How I Found My Partner After Five Excruciating Years of Dating

It did not involve manifesting, a dating app, or being set up.

Photo by KaLisa Veer on Unsplash

After five years of post-divorce dating and learning to navigate the dating space again in my 40s, I realized that 98% of everything I was told to do to find a life partner was utter crap. It doesn’t work. It was never going to work.

Last October, I met my partner and nothing about it made sense. Nothing. I was on vacation, for the love of God. He is everything I ever wanted, some things I never expected, and a couple things I thought I gave up on. This wrapped up in a tall, handsome package that wears nice shoes and is geekier than I ever imagined.

Exactly two months from today, ironically on the one-year anniversary of the day we met, we will be packing my life up into a U-Haul and moving me from my long-time home of Phoenix to the Bay Area.

So, what is the answer? What is the secret sauce? How did I do it? In a nutshell. I took control of my life and let the pieces fall where they may. One of the pieces that fell was a man names Jason.

I let go of every trite bit of advice I had ever been given

I learned there are two groups of people you should never listen to when it comes to dating advice. The first is anyone trying to sell you something.

The people telling you to make a list of everything you want in a partner and manifest the hell out of it?
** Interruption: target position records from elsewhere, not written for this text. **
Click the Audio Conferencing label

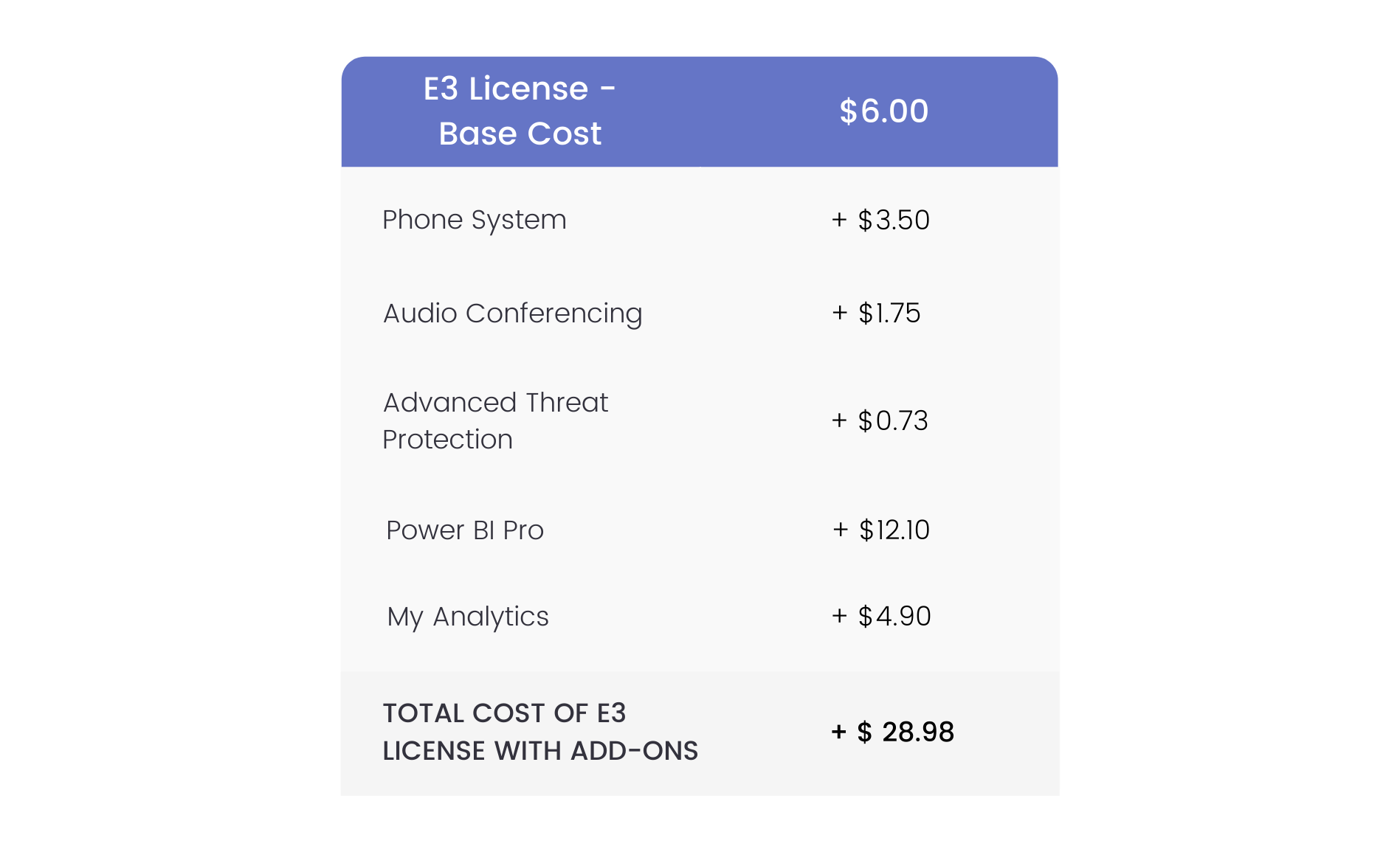tap(512, 314)
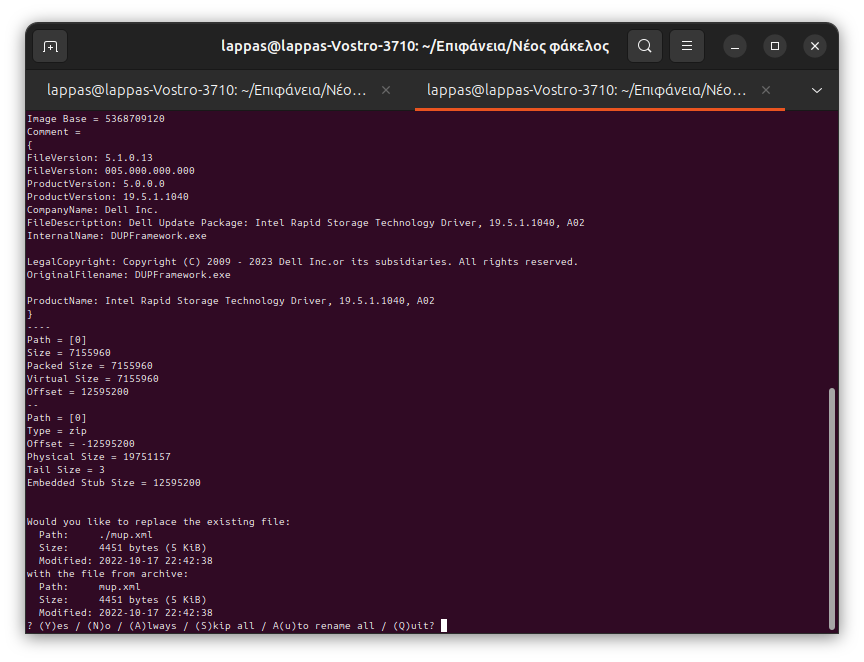
Task: Click the empty scrollbar track above thumb
Action: tap(830, 250)
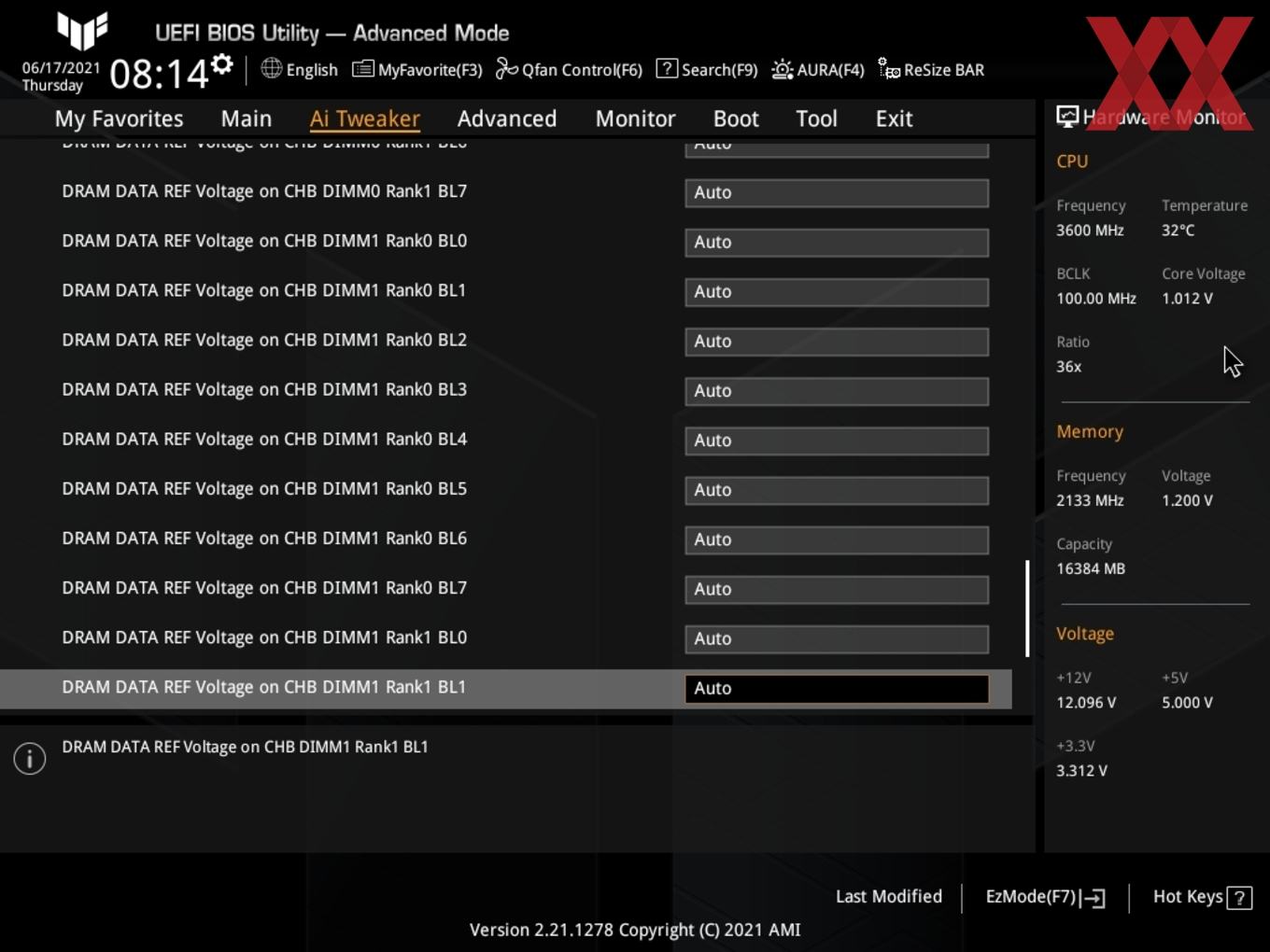Open the Advanced tab

(x=506, y=119)
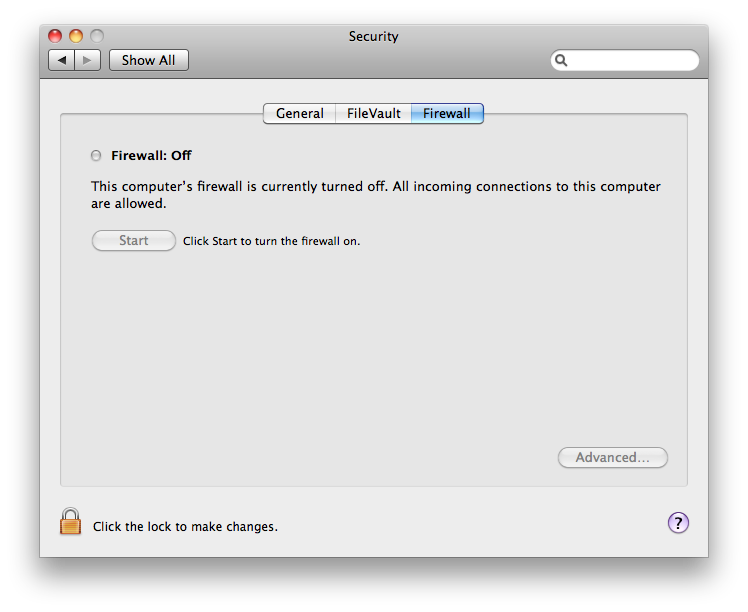
Task: Zoom the window using the green button
Action: pos(96,37)
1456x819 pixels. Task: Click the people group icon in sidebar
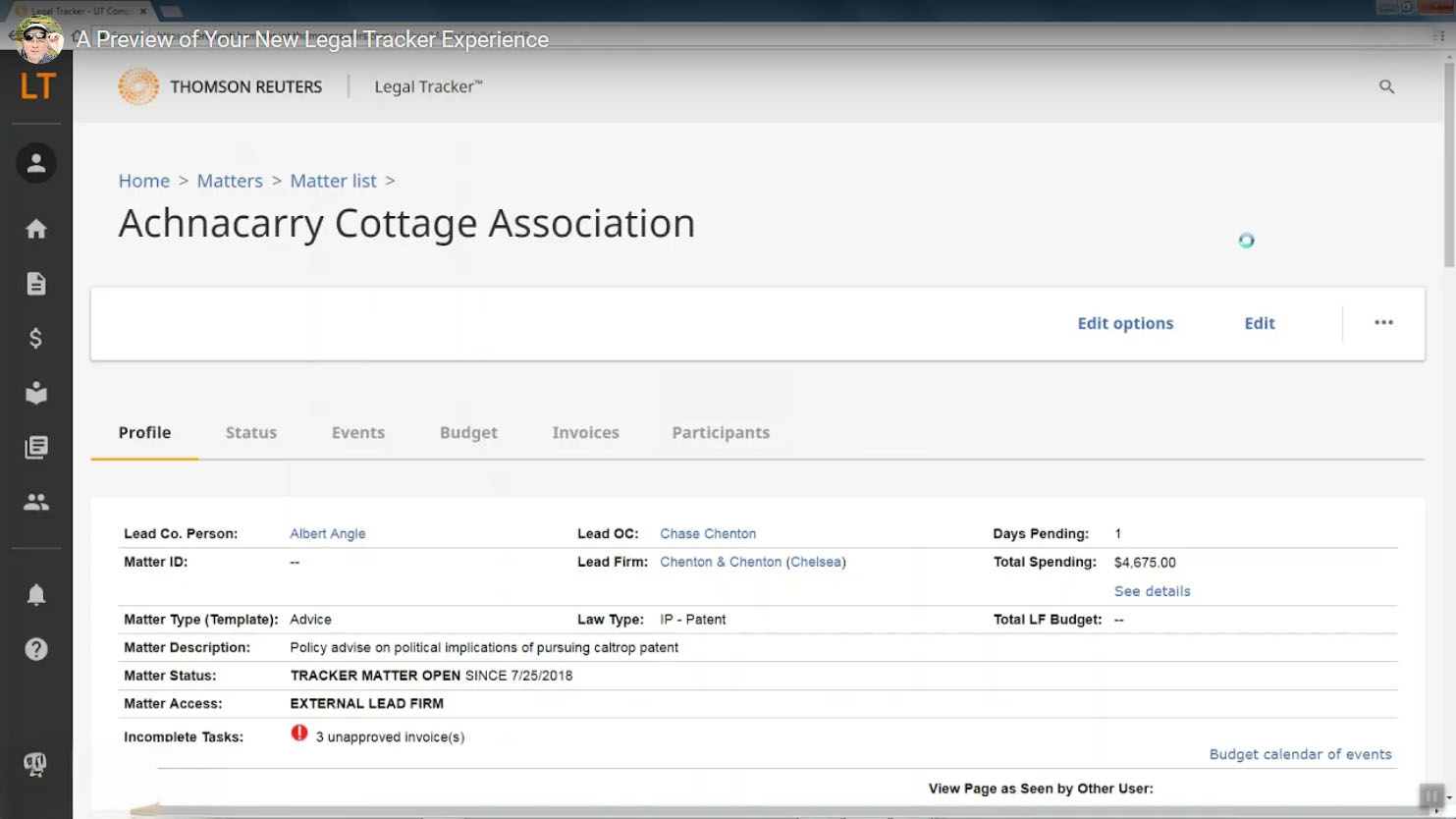(x=36, y=502)
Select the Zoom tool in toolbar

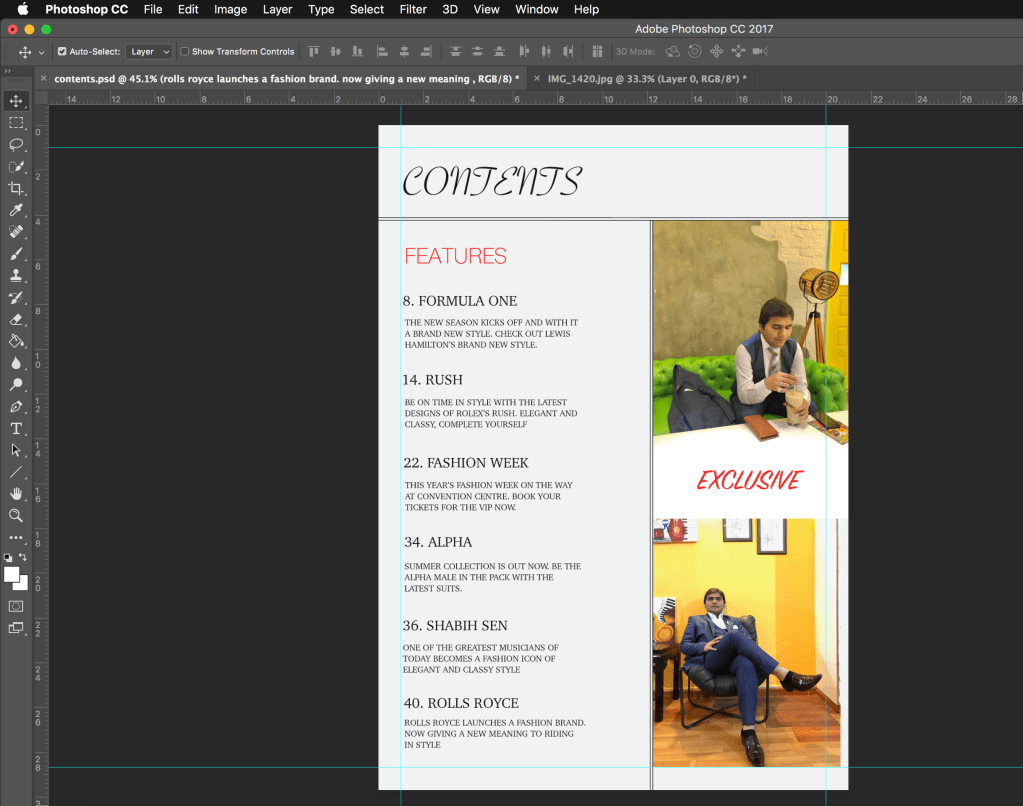[x=16, y=516]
Manifesting coaches who will follow up with an offer for a $497 manifesting course guaranteed to bring you the love of you life. If it doesn’t work, you’re doing it work. Do better. Here’s another course to help you.

The second group are well-meaning friends who have not been in the dating scene for decades. For midlifers, this includes damn near all of your coupled friends. For the millennials, this is a good chunk of your moms’ friends.

Ignore these people. They have never had to navigate Bumble. We are not the same. We have seen things.

If the person giving you dating advice is wearing a wedding ring that existed before the original recording of Hanson’s Mmmm Bop, do not listen to them. They know nothing about finding a life partner despite having one.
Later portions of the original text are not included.